*WORK TO COMPLETE*: After locating the line containing "This screenshot has width=1568, height=782." in the entries below, please write out that line and the rest through the end exactly. Omit pictures.

*STUDY MATERIAL*:

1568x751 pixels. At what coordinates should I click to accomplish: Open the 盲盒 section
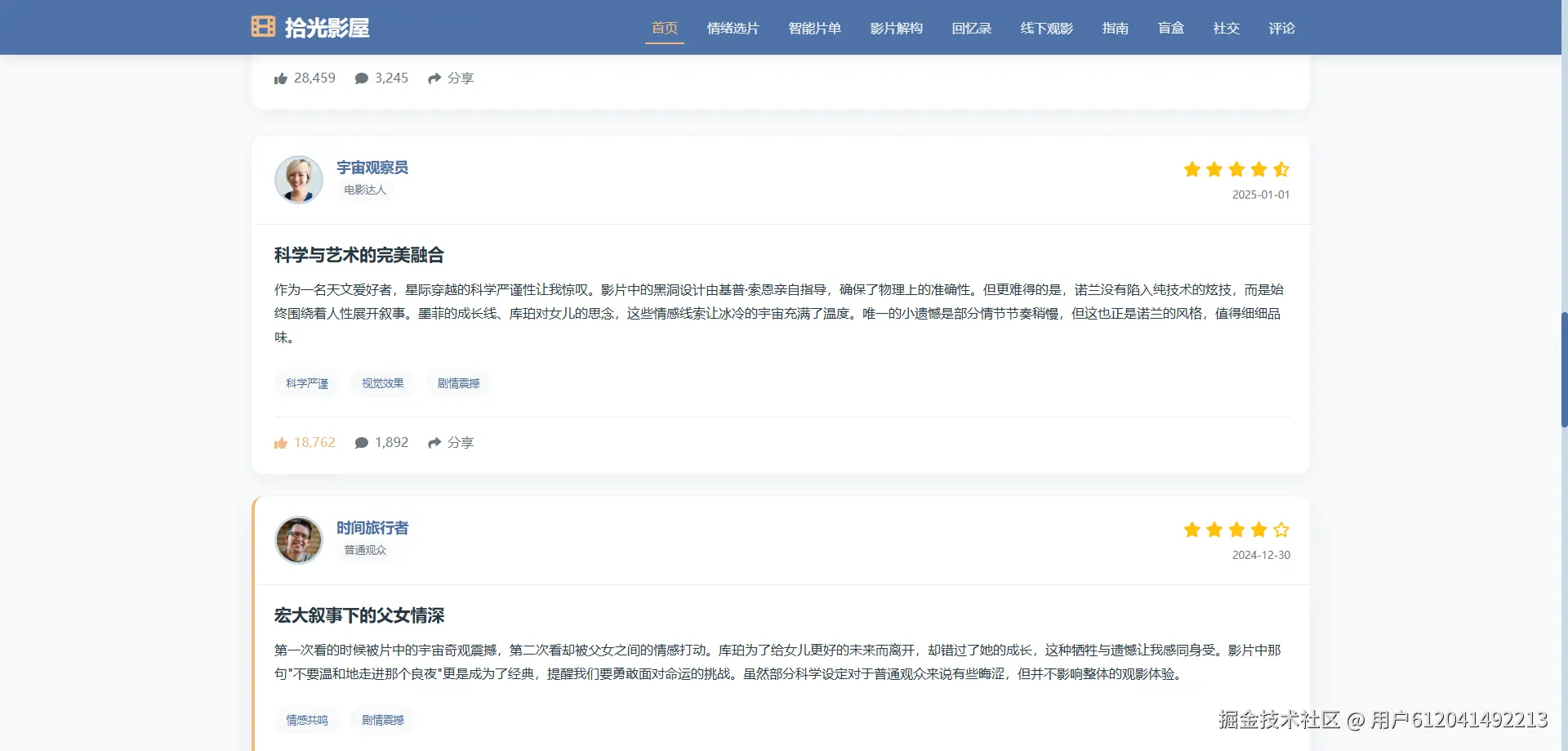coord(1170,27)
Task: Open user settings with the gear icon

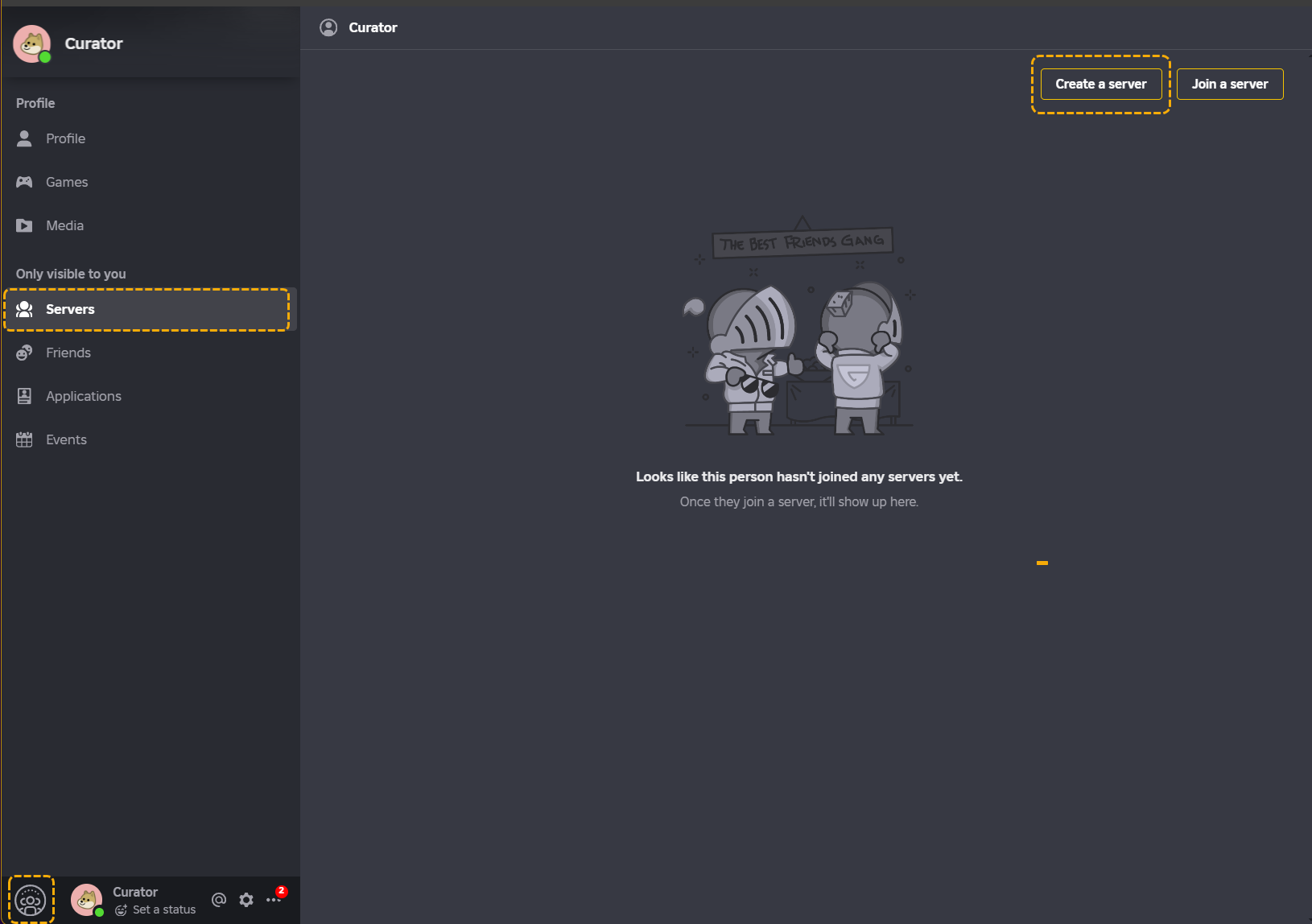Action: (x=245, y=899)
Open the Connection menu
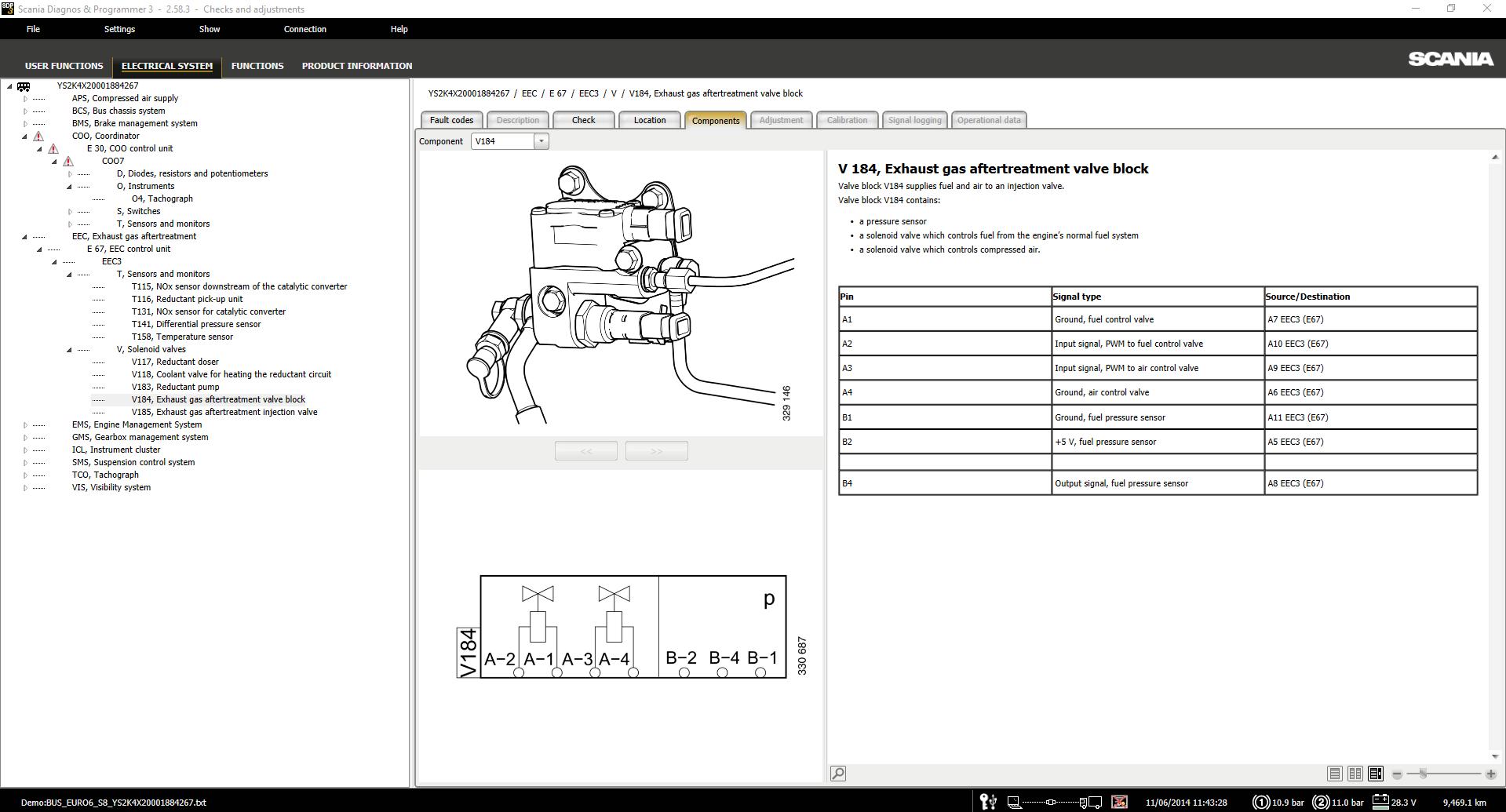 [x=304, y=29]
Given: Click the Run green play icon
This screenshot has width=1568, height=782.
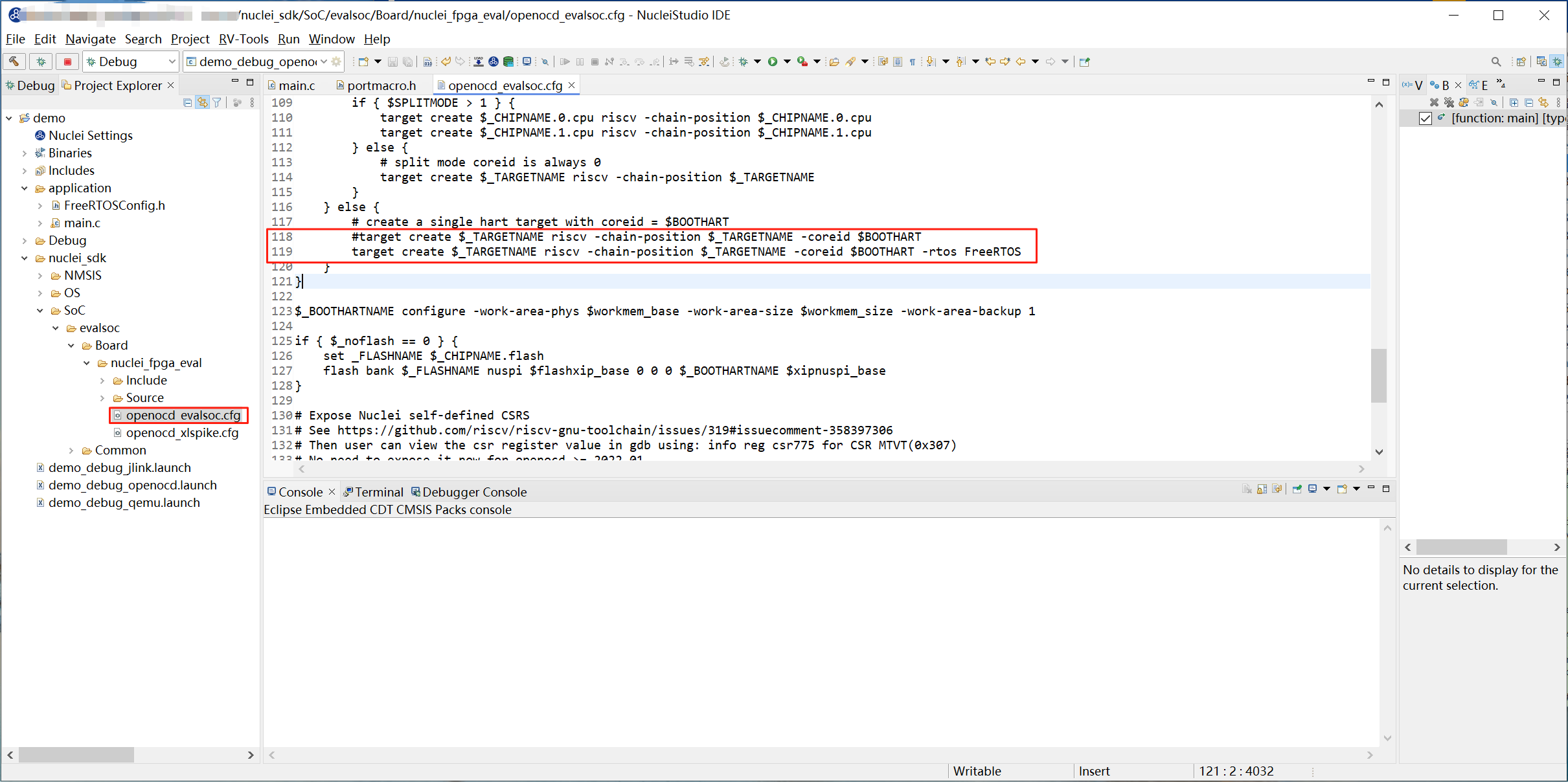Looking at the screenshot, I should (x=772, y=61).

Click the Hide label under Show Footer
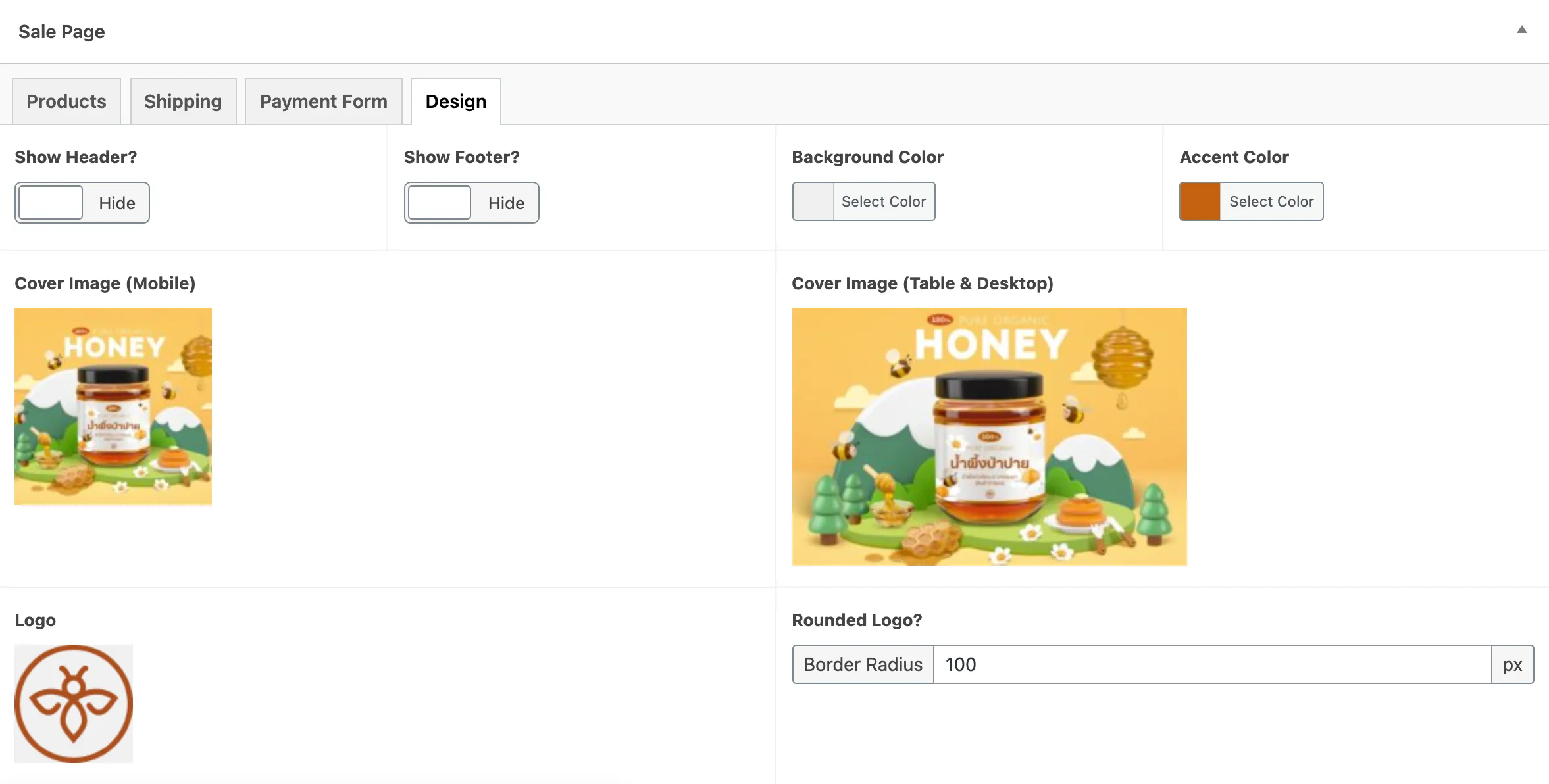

*RESPONSE BOX*:
This screenshot has width=1568, height=782.
Looking at the screenshot, I should (x=772, y=61).

Click the Hide label under Show Footer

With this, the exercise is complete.